A leading pension provider faced challenges with inconsistent quarterly IT health reporting across seven value streams, relying heavily on manual processes that impeded effective decision-making. In response, we developed the Digital Health Cockpit, an automated dashboard that replaces manual reporting with a unified view of the digital landscape. Additionally, a policy monitor has been designed to track real-time compliance with IT, data, and AI policies. This integrated solution is set to provide instant insights, support improved governance decisions, and centralise all health monitoring in one place, transforming how the organisation manages IT oversight and policy compliance.

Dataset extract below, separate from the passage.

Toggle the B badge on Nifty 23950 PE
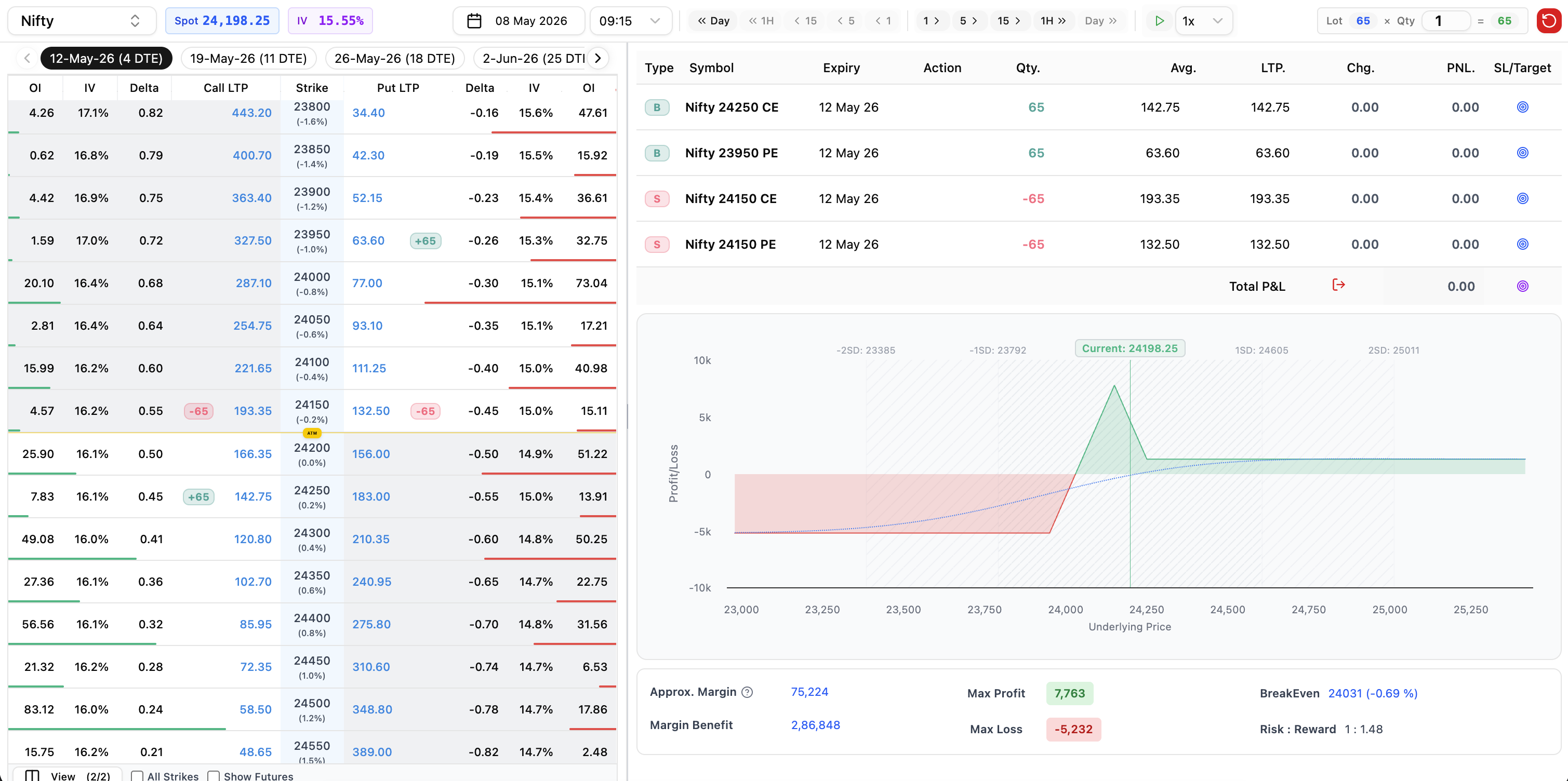The height and width of the screenshot is (781, 1568). point(657,153)
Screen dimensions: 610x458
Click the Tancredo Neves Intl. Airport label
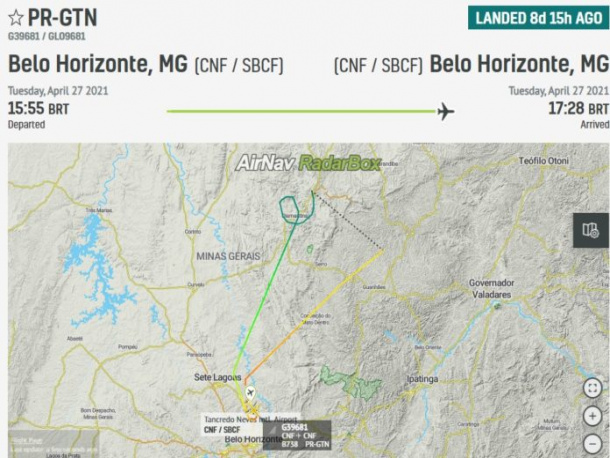click(x=251, y=419)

A leading consumer goods company faced significant market challenges and process bottlenecks that hindered their ability to leverage available data effectively for financial planning and reporting across the organisation. We developed an AI-powered assistant using AzureAI and PowerBI that enables users across finance and non-finance functions to interact with financial data through natural language, streamlining processes foro financial planning and analysis, and removing data accessibility barriers. Delivered in two phases, use case identification and MVP implementation, the solution improved data accessibility, enhanced reporting accuracy, and strengthened decision-making capabilities across the business.